Em “De língua a língua na linguagem e, então, à assunção da fala”, Katerina Malichin | Κατερίνα Μαλίχιν (teóloga, psicóloga clínica e psicanalista em Elliniko [Grécia]; membro da Associação Psicanalítica ateniense “Freud-Lacan”) narra sua experiência com o atendimento de imigrantes, tanto em consultório particular quanto fora, quando muitas vezes é necessário o auxílio de intérpretes — em missões junto aos Médicos do Mundo, por exemplo, em barcos de transporte de refugiados, bem como noutras situações de “clínica dos extremos”.

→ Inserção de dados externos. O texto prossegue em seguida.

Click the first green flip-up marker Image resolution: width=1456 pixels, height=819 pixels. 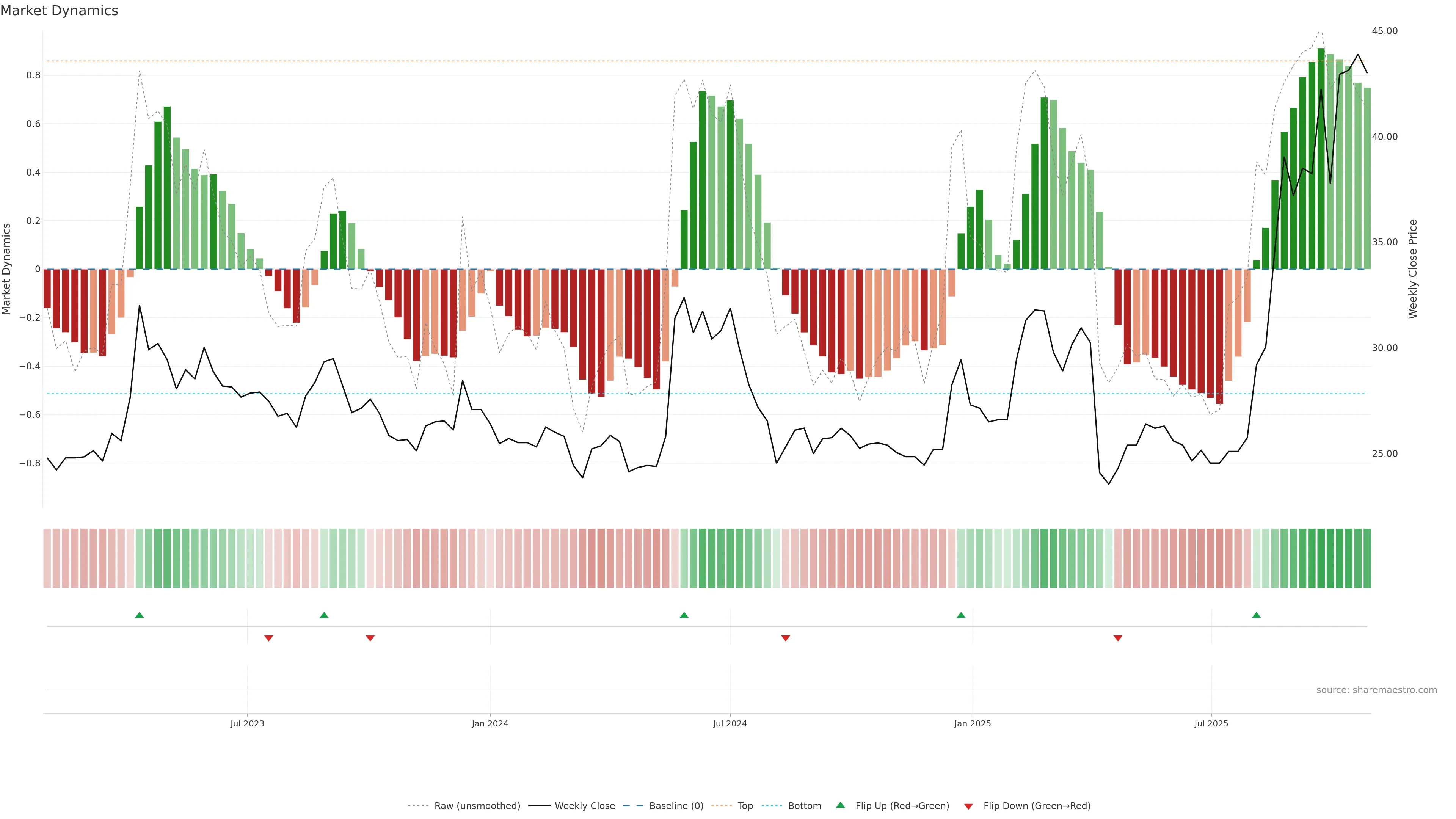click(140, 615)
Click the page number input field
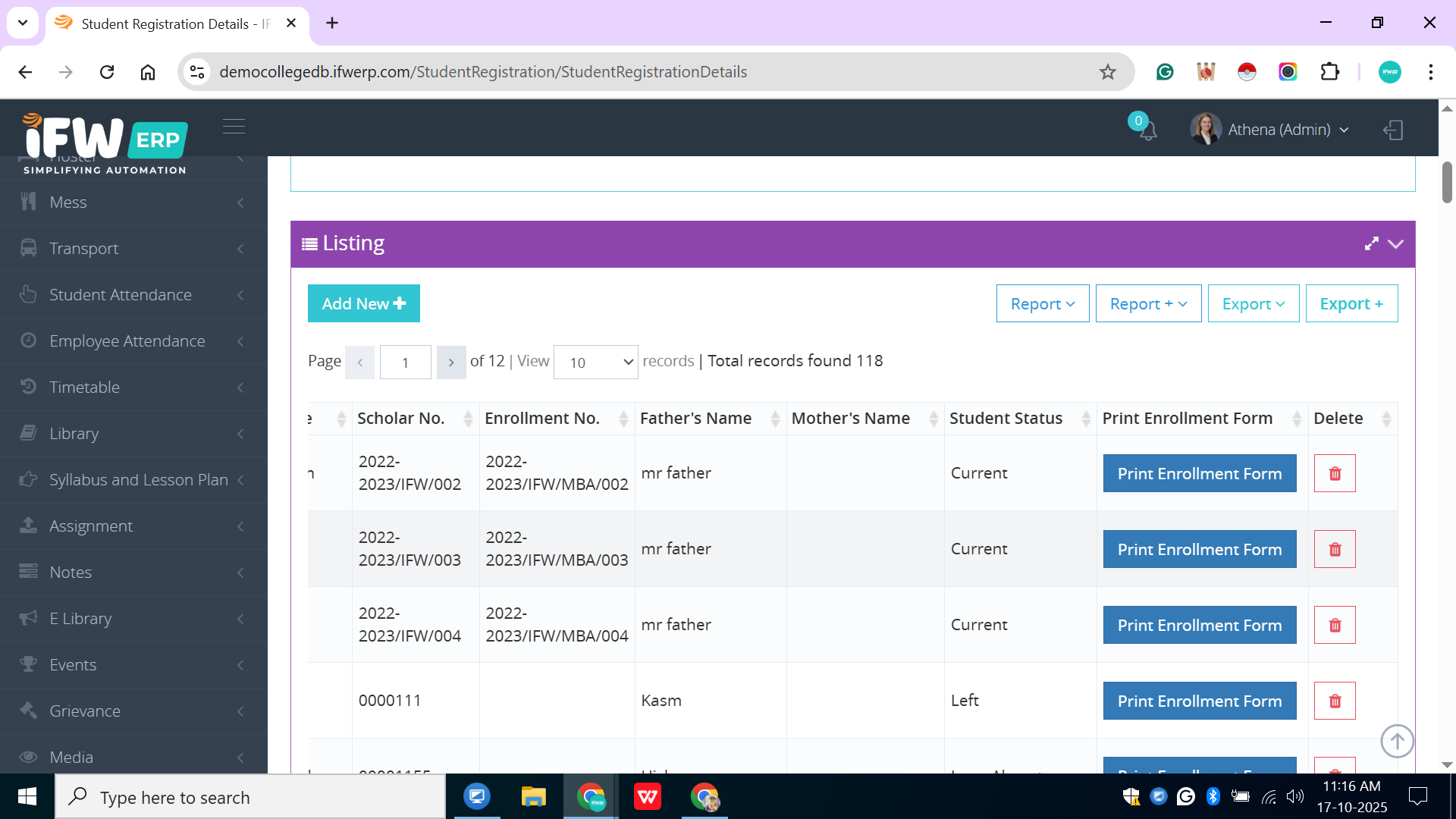1456x819 pixels. [x=405, y=362]
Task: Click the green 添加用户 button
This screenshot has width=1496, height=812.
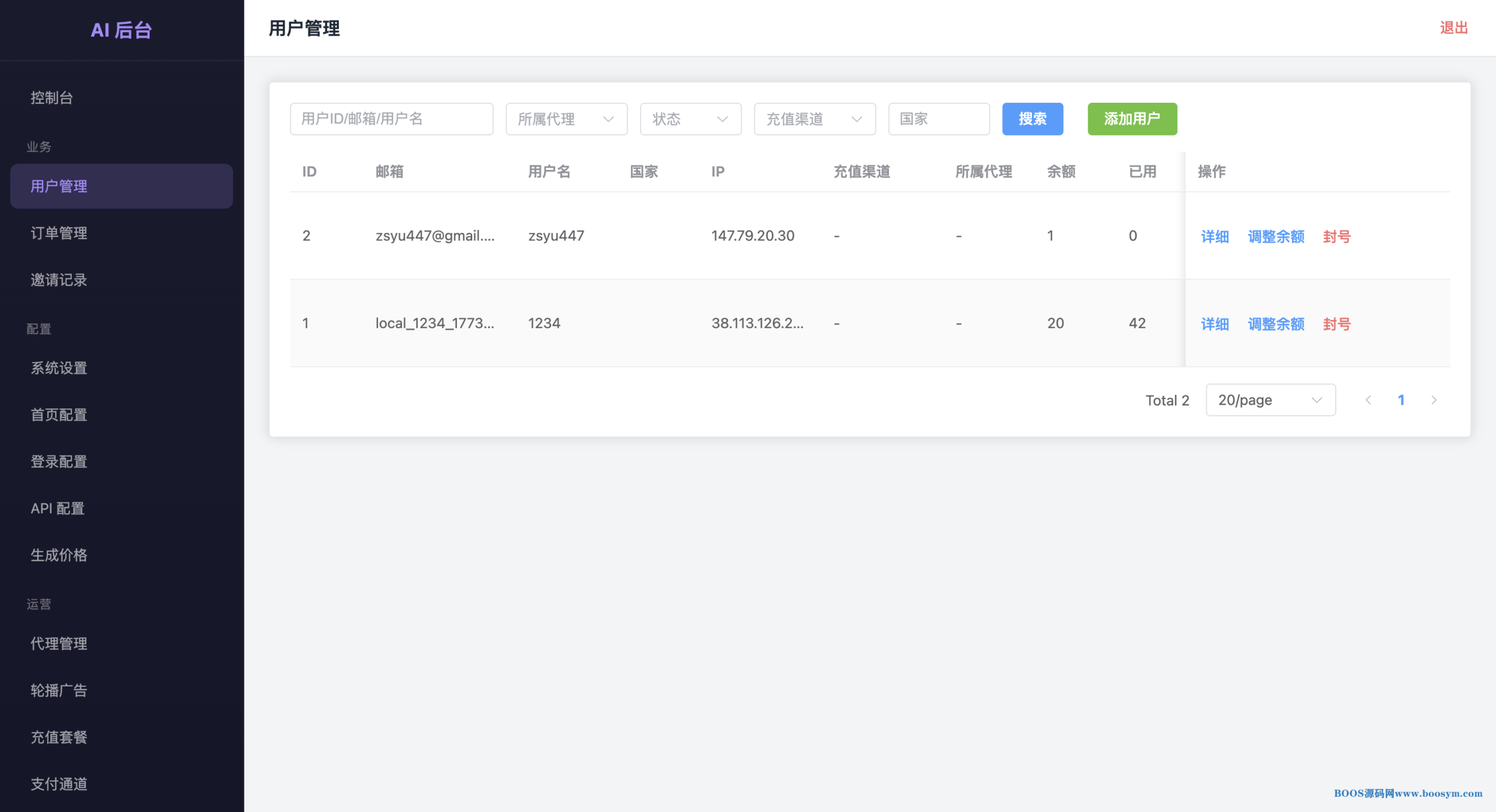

Por fim, em “Alucinando o outro: fantasias derridianas sobre a escrita chinesa”, Chang Han-Liang | 张汉良 (professor emérito de literatura comparada da Universidade Nacional de Taiwan, catedrático da Universidade de Fudan [Shangai] e membro honorário do Círculo Linguístico de Praga) propõe uma leitura das oscilações, ao longo da história, a respeito do estatuto da língua chinesa nas teorizações realizadas por estrangeiros (Descartes, Leibniz, Hegel, Fenollosa, Eisenstein, Derrida); questiona, assim, as visadas orientalistas em relação à realidade linguística na China e aos seus possíveis desdobramentos.

Paulo Sérgio de Souza Jr. é psicanalista, linguista e tradutor. Bacharel e doutor em linguística pelo IEL/Unicamp, pós-doutoramento no  Depto. de Ciência da Literatura da UFRJ. Selecionado pelo Grupo Coimbra (Bélgica, 2009), atuou como professor-associado junto ao Depto. de Língua Romena e Linguística Geral da Universidade Alexandru Ioan Cuza – UAIC (Iași). Em 2013, pelo programa “Univers”, foi tradutor residente do Instituto Cultural Romeno – ICR (Bucareste). Organizou o volume Psicanálise e mal-estar na Universidade (Mercado de Letras, 2013; coorg. N. Leite e E. Gasparini) e é responsável pelas traduções e notas de, entre outros: O amor da língua, de J.-C. Milner (Ed. da Unicamp, 2012); A psicanálise é um exercício espiritual?, de J. Allouch (Ed. da Unicamp, 2014, cotrad. M. R. S. Moraes); Os olhos da alma, de J.-C. Rolland (Blucher, 2016); O autista e a sua voz, de J.-C. Maleval (Blucher, 2017); A incompletude do simbólico (Ed. da Unicamp [no prelo]). Organizou, com M. Checchia e R. Alves Lima, e traduziu o primeiro volume da edição brasileira das obras de Otto Gross (Editora Annablume, 2017): Por uma psicanálise revolucionária.